Of Stars and Reeds

by Marie H. (aka. Phantisaeii)

The one thing she would remember most about that night was that her bonnet had fallen off. Caught in the reeds the pristine white fabric tripped over them, a clumsy ghost. Elisabeth Kohl would remember in the afterlife how reluctant it seemed to leave her, how it struggled so valiantly and clung to the tall grasses until the air conquered and sent it twirling away forever. She sighed, hands hung forlornly on her apron, but her feet refused to move elsewhere as they were frozen to the ground.

Perhaps the bonnet was the final straw. Perhaps it was the sharp wind and incessant swish of grass in her ears, driving her mad with their static, natural noise. She fell to her knees and begged at the dark satin sky with pleading brown eyes.
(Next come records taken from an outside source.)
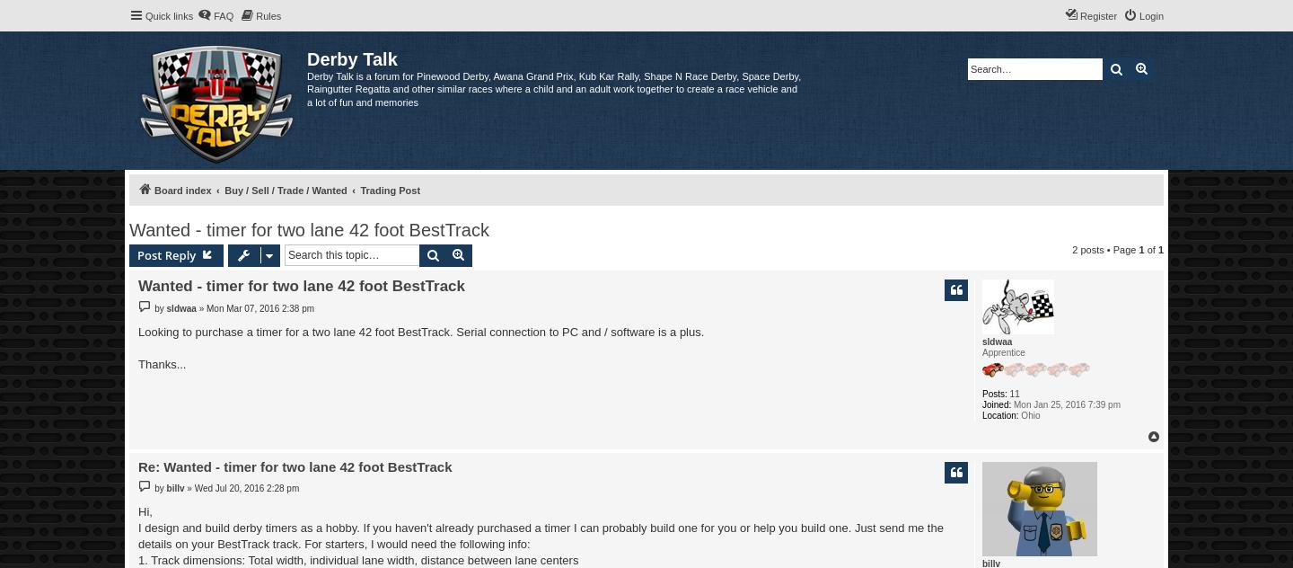 The image size is (1293, 568). Describe the element at coordinates (1013, 392) in the screenshot. I see `'11'` at that location.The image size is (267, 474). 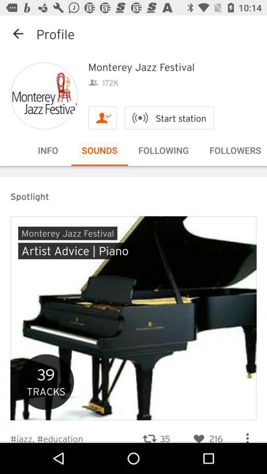 What do you see at coordinates (247, 434) in the screenshot?
I see `more options` at bounding box center [247, 434].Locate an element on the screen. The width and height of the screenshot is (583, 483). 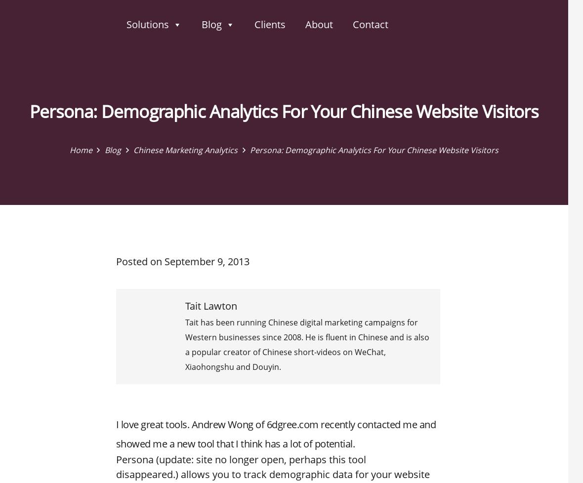
'Solutions' is located at coordinates (147, 24).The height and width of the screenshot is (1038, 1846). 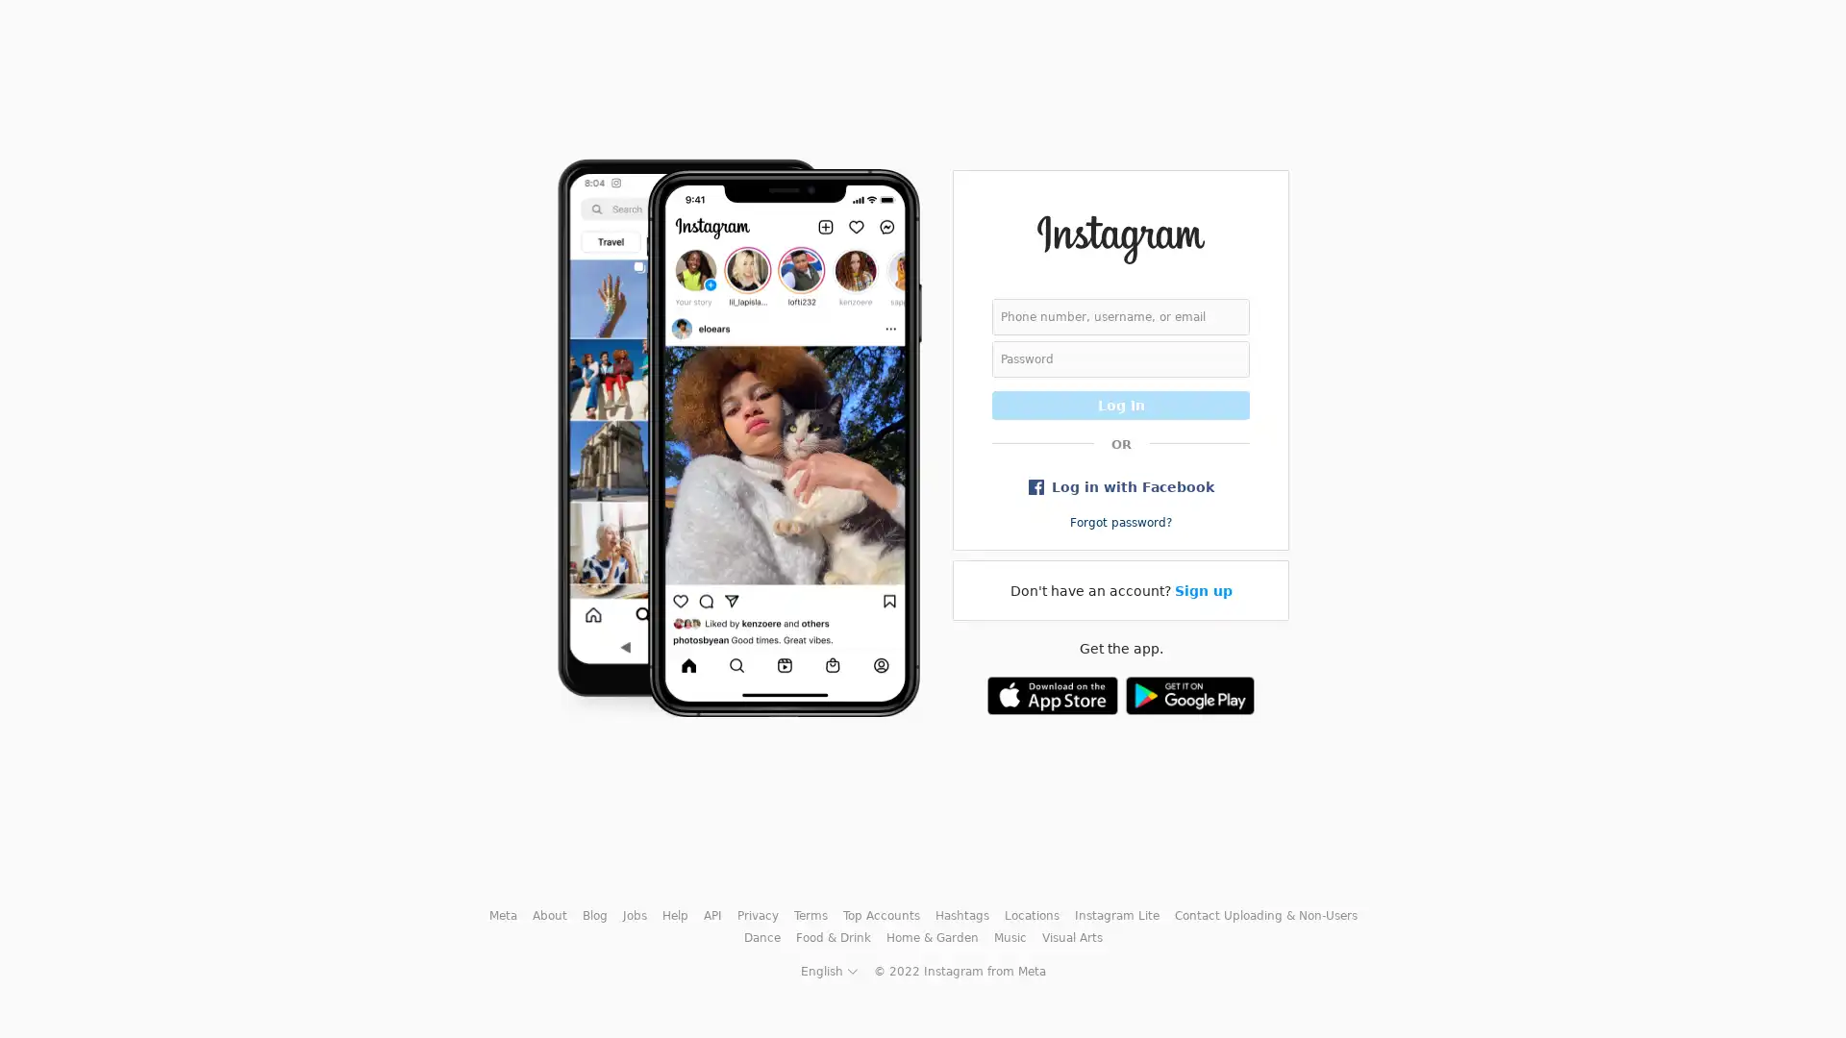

The soft voice was raw bitterness, the voice of a girl left to choose between two worlds.

"Would God have me make my peace here and now with my decision, and not let me wait until I have touched that which is told to bring sin?" Elisabeth muttered, yet ruined the dark and dramatic statement with an unladylike scratch at her woolen stockings. "Would He have me whisper my repentance to none but the replies of reeds, have them absolve me of this intention to sin? So then I may merrily trot back to my cottage with Him at my side and only a chest torn with deep secrets of misery to keep me company?"

The stars proffered no solutions, and the reeds kept up their lush gossip with a fresh swirl of gusto. But to her mind this absence of words, though none were to be expected, seemed to condemn Elisabeth for her questions and desires. Every sandpaper rough scratch of plant against plant sent her into an individual fury- was it she now who was forsaking her faith, or was He forsaking her? The swatches of midnight sky seemed to jumble the scene and her vision, two separate puzzles with the pieces mixed together.

Her fists beat and clenched at her side helplessly, searching for the will to stand and turn her back on the life that antagonized her misery. Why was she chosen to be Amish, when the rest of the world was born to fly by them in cars and buses? Why were they jammed in the past, a wedge in the door of a history exhibit? She didn't want to be some ancient study on display- every time Elisabeth caught the sight of some school or another flitting by in a tour bus, pointing at them, her stomach churned with fury and embarrassment. Why should she be damned to that life; why were the children given no choice if they wished to give up technology or not?

Her hands unclenched, opening weakly at her side as wilted and defeated flowers. No, she decided. Perhaps her escape was not to forsake God but to forsake her upbringing. The moment she touched a bit of modern equipment she would no longer be Elisabeth Kohl of the butter churn, Elisabeth Kohl the cow milker, Elisabeth Kohl the one not handy with mending clothes. She would be a modern girl, a girl who could turn on a lamp instead of light a kerosene lantern. A modern girl who could take hot showers with plumbing and learn other languages and see the world and live without a husband to command her about. A young modern girl who would maybe even ride in a car. Who would wear trousers instead of skirts. With her upbringing, she would shed her damned itchy stockings.

Her heart split open like an egg, her unhappiness oozing out in a gooey mass. Elisabeth stood with a timid smile on her face, her leather boots no longer trudging as she began to slowly carve a path away from her home, from the fields, from the agony. And her heart emptied out, hollowed and prepared to be restocked with new and foreign experiences. She twirled around in joy, her skirts fanning out around her thighs. This was it. Her new life was to begin-- starting now!

Elisabeth Kohl's first touched technology only moments later. Her torso took the impact of the car bumper first, and she thought for only a brief moment that a roaring metal monster had come to shatter her marrow into little pieces to make puzzles with. Her vision faded only three seconds after impact, registering the drunken topaz eyes of technology made to kill her.

The car meandered to a stop two hundred and thirty three meters away as the reeds grew even louder. They crowded round the gnarled body that was becoming prime gossip tonight and the stars looked on grimly, still having the indecency to shine.